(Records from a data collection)
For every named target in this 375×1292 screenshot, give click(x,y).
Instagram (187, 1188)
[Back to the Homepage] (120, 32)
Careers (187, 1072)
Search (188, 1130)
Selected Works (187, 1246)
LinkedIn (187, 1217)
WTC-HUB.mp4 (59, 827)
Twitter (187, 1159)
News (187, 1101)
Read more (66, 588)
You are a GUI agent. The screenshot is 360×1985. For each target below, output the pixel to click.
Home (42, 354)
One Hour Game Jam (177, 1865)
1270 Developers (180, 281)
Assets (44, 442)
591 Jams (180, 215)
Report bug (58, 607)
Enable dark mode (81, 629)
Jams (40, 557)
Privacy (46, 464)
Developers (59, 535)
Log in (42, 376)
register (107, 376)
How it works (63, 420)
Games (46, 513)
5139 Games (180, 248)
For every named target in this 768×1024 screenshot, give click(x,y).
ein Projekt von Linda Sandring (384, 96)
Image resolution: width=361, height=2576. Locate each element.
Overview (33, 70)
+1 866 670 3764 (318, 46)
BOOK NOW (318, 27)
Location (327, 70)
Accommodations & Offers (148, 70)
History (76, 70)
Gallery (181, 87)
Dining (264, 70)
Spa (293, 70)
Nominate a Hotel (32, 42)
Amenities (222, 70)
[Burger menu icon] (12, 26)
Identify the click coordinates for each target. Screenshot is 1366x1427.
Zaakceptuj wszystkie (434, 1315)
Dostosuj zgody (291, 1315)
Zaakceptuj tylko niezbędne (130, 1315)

→ **Exercise**:
Lines after the one containing "5139 Games (180, 248)" are not wanted; repeat exactly each line above from the first up to and including it.

→ **Output of the exercise**:
For every named target in this 375×1292 screenshot, give click(x,y).
Instagram (187, 1188)
[Back to the Homepage] (120, 32)
Careers (187, 1072)
Search (188, 1130)
Selected Works (187, 1246)
LinkedIn (187, 1217)
WTC-HUB.mp4 (59, 827)
Twitter (187, 1159)
News (187, 1101)
Read more (66, 588)
You are a GUI agent. The screenshot is 360×1985. For each target below, output the pixel to click.
Home (42, 354)
One Hour Game Jam (177, 1865)
1270 Developers (180, 281)
Assets (44, 442)
591 Jams (180, 215)
Report bug (58, 607)
Enable dark mode (81, 629)
Jams (40, 557)
Privacy (46, 464)
Developers (59, 535)
Log in (42, 376)
register (107, 376)
How it works (63, 420)
Games (46, 513)
5139 Games (180, 248)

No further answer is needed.